→ **Supplied data**:

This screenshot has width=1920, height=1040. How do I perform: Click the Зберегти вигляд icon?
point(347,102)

* * *

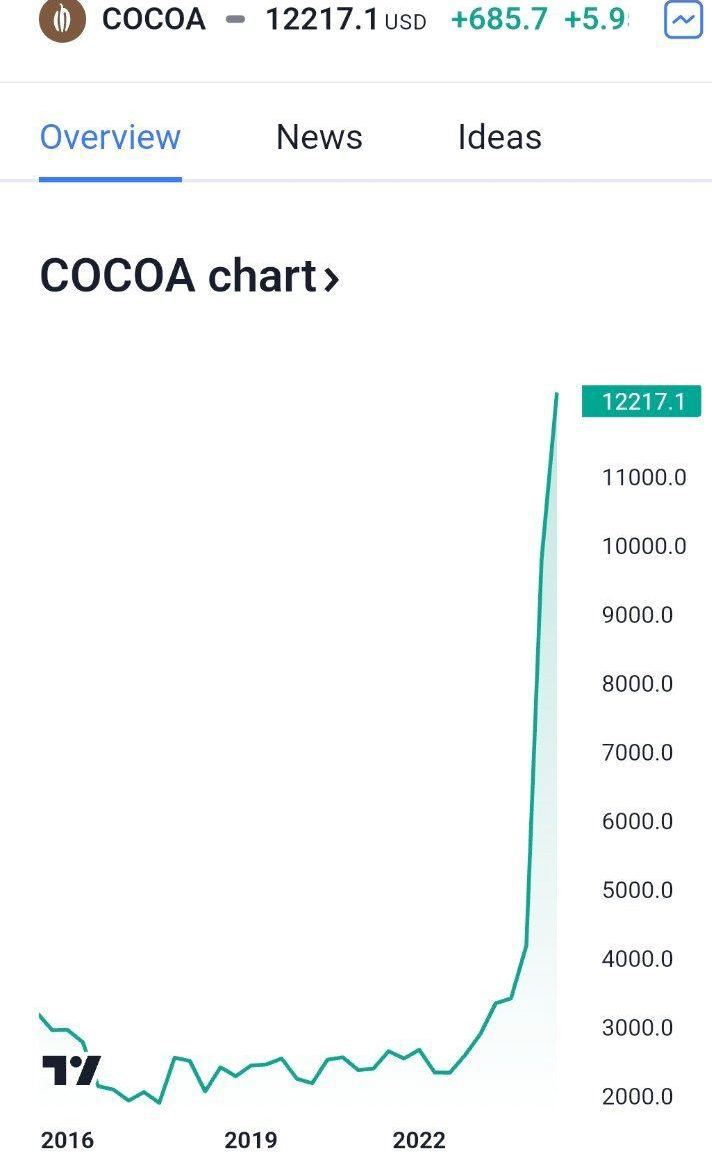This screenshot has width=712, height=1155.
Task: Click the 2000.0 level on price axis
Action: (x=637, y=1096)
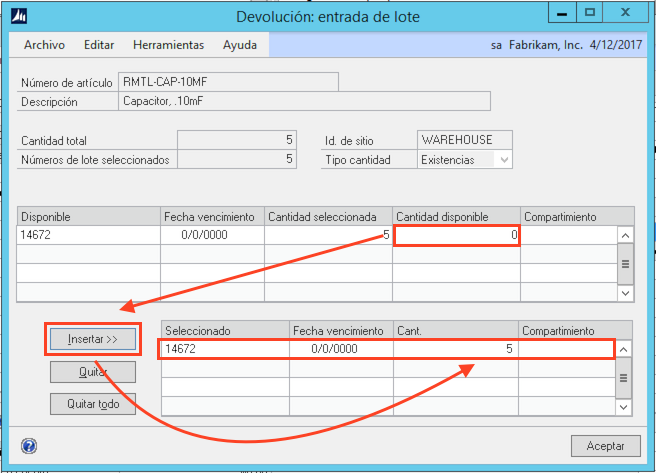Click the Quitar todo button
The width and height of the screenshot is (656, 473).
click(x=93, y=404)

* * *

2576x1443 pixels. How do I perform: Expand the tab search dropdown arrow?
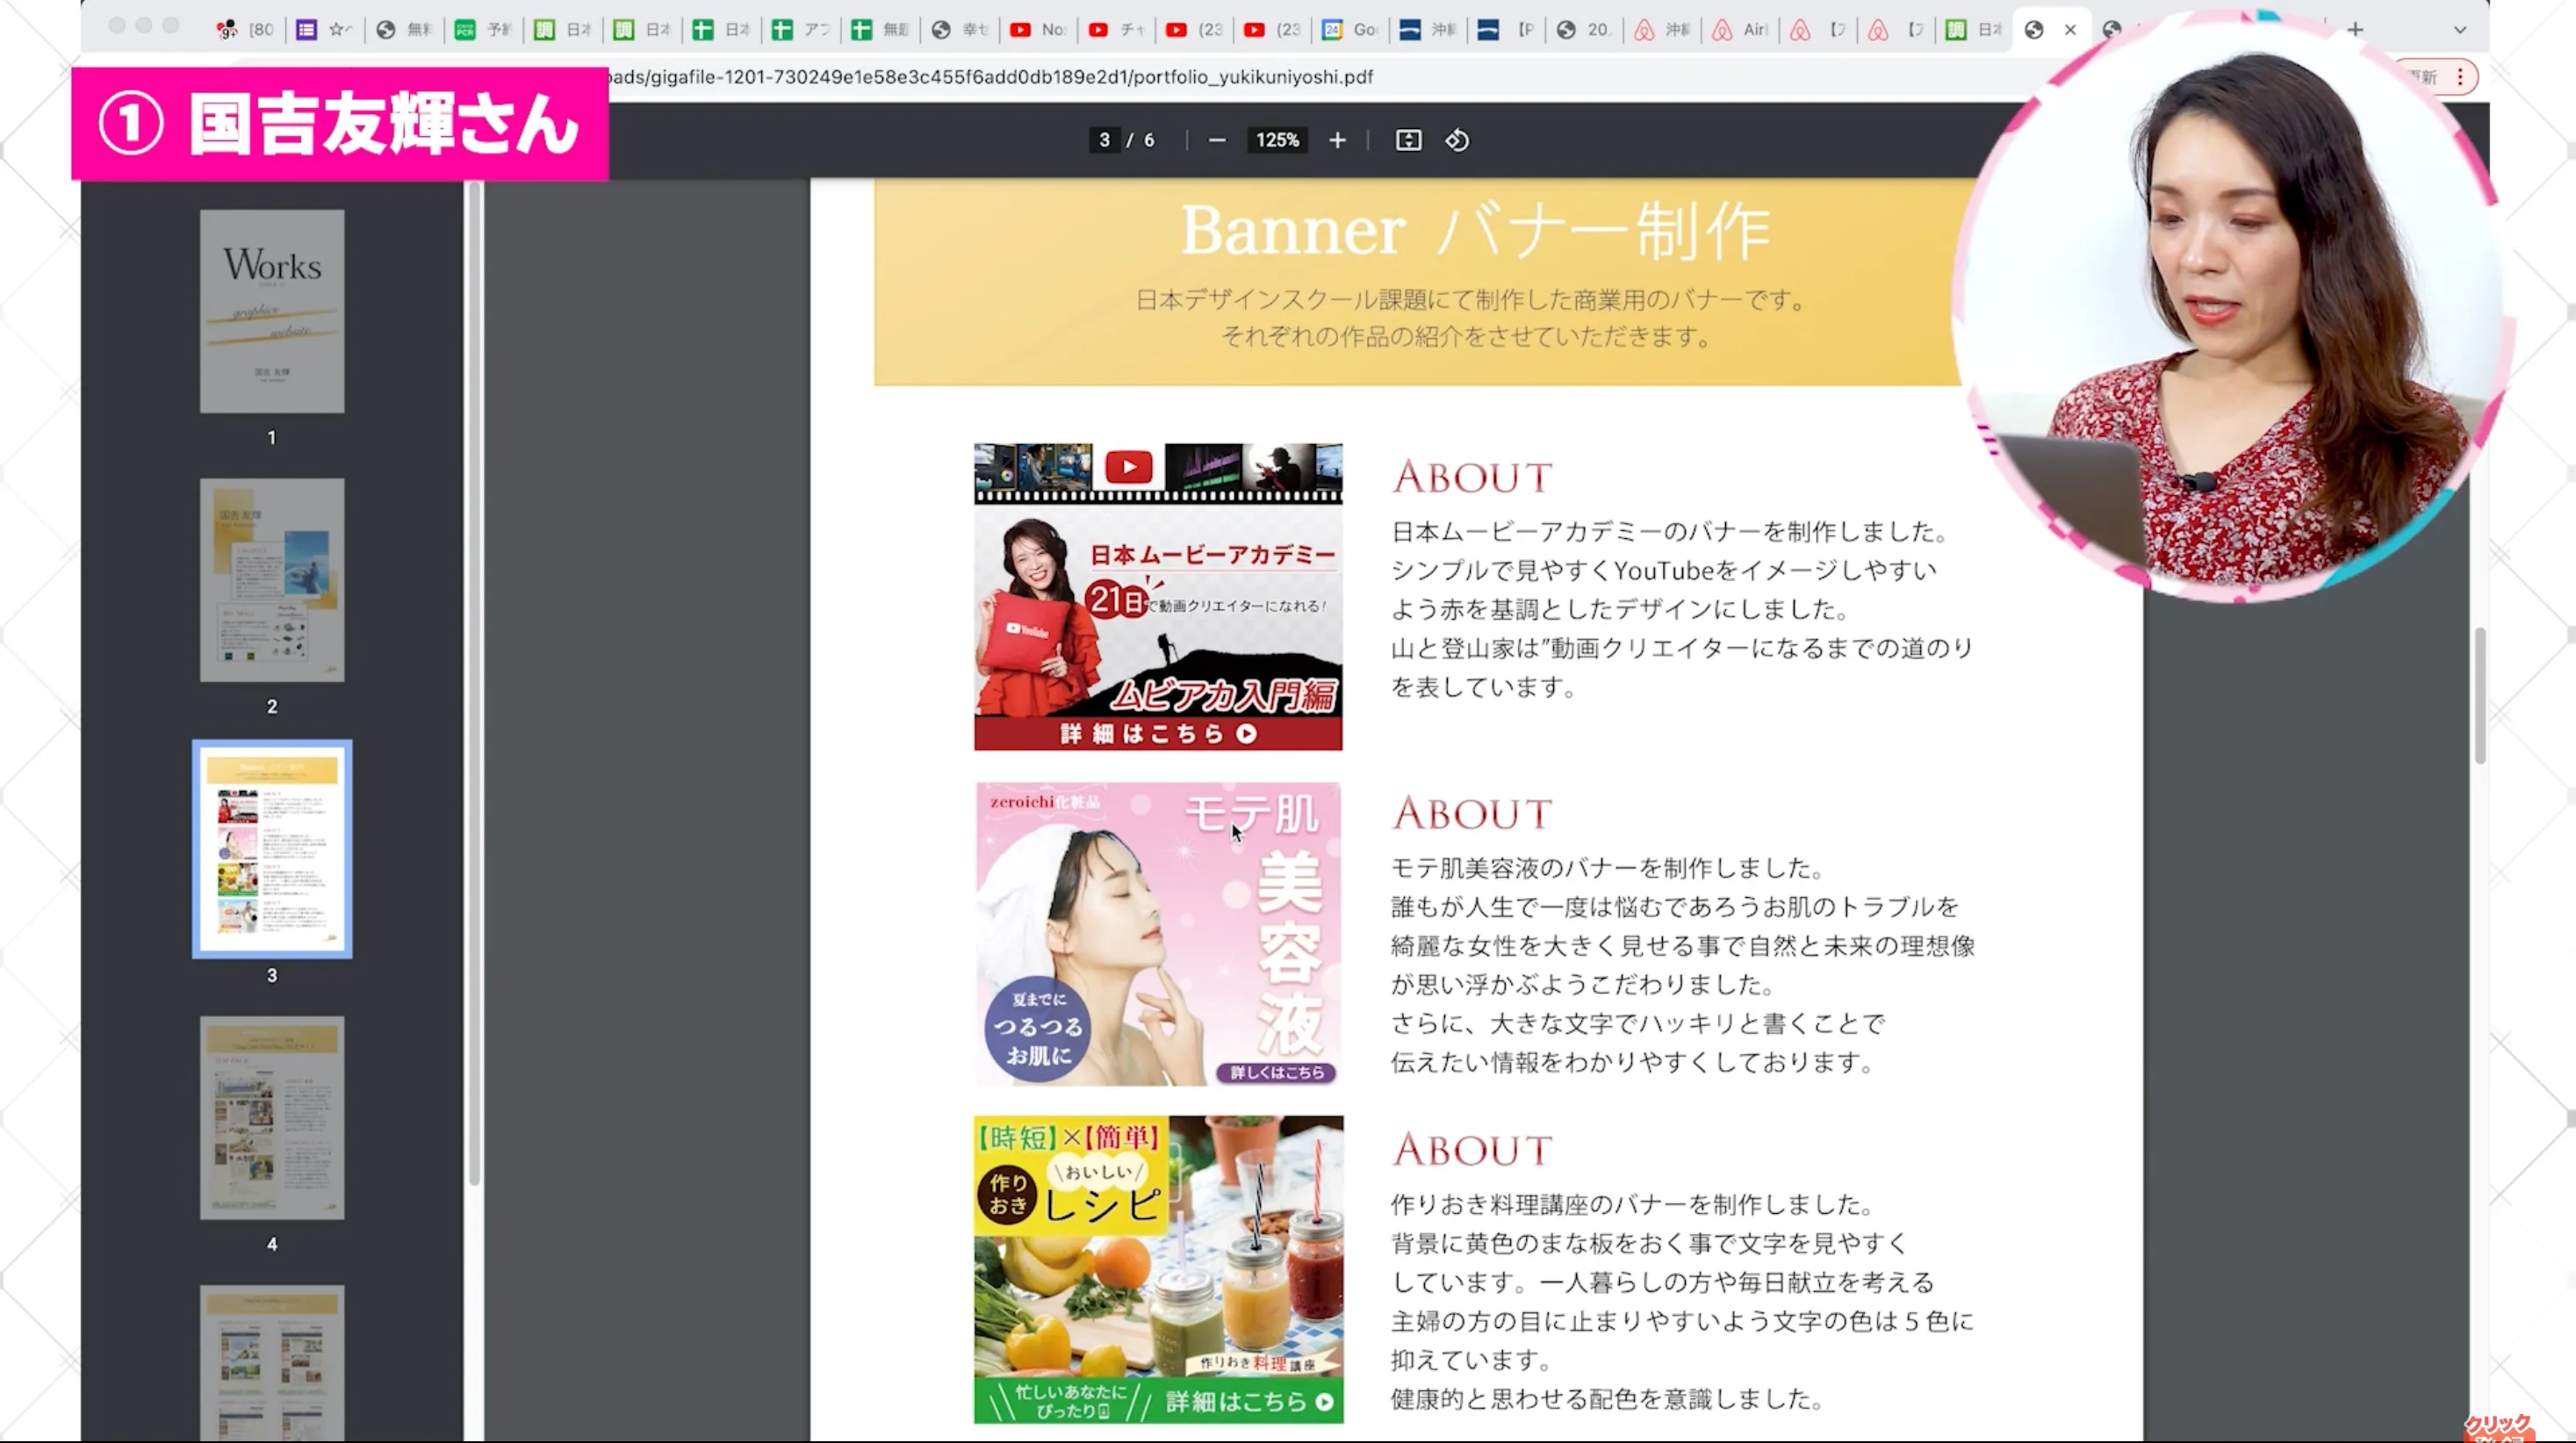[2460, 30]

→ **Written instruction**:
Format the lines starting at the one containing "This screenshot has width=1920, height=1040." and ending at the one containing "point(347,102)" as a Markdown table with the columns No. and Line, leaving out any blank lines.

→ **Correct output**:
| No. | Line |
|---|---|
| 1 | This screenshot has width=1920, height=1040. How do I perform: Click the Зберегти вигляд icon? |
| 2 | point(347,102) |